- Input for this task -

#####

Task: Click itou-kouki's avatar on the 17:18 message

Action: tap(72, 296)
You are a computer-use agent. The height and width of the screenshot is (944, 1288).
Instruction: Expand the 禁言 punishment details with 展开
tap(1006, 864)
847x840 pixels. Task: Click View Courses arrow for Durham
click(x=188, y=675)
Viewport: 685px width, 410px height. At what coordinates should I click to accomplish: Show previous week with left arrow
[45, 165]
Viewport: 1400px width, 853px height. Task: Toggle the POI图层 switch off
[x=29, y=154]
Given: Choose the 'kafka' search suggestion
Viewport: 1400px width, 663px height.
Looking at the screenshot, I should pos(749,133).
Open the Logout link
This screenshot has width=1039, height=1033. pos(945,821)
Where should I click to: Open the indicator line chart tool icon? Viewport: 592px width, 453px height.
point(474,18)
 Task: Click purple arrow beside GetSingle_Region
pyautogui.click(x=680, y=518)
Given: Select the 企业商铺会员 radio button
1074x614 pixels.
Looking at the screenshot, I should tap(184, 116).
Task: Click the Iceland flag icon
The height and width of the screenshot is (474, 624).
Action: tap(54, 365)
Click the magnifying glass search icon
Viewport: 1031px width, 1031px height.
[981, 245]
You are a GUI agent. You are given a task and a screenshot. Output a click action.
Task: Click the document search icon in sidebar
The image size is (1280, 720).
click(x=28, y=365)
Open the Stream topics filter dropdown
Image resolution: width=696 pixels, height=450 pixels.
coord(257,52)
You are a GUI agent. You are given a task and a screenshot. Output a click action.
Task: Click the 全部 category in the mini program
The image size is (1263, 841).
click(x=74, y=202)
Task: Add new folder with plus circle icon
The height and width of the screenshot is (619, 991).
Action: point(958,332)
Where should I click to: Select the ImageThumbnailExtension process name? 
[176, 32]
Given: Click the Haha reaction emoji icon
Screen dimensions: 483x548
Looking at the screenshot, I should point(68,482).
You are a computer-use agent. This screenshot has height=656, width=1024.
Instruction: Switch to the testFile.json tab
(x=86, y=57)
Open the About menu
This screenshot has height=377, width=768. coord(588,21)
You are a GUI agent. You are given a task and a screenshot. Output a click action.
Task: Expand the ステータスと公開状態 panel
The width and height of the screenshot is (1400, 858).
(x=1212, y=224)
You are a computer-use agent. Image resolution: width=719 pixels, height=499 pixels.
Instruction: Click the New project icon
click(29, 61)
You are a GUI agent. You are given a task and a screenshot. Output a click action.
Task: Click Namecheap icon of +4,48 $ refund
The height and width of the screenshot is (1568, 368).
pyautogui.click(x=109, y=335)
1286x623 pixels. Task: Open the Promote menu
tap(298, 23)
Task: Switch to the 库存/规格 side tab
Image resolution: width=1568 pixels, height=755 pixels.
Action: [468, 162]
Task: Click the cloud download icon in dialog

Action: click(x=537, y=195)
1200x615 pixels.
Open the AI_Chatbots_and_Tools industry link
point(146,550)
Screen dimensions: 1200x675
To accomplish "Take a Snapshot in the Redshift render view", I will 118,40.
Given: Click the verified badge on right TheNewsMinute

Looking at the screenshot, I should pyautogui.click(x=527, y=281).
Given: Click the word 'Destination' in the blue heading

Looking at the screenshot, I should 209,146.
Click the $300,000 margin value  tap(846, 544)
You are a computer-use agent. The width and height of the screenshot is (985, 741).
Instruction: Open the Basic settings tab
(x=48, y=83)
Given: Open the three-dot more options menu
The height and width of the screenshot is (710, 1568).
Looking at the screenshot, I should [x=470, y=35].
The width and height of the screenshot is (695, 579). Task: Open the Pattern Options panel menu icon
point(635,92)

#####

- Work item -
From the data above, return every line from the line that has "Task: Add new folder with plus circle icon" up to and including the line that has "Given: Click the Haha reaction emoji icon", exactly.

- The answer -
Task: Add new folder with plus circle icon
The height and width of the screenshot is (619, 991).
Action: point(958,332)
Where should I click to: Select the ImageThumbnailExtension process name? 
[176, 32]
Given: Click the Haha reaction emoji icon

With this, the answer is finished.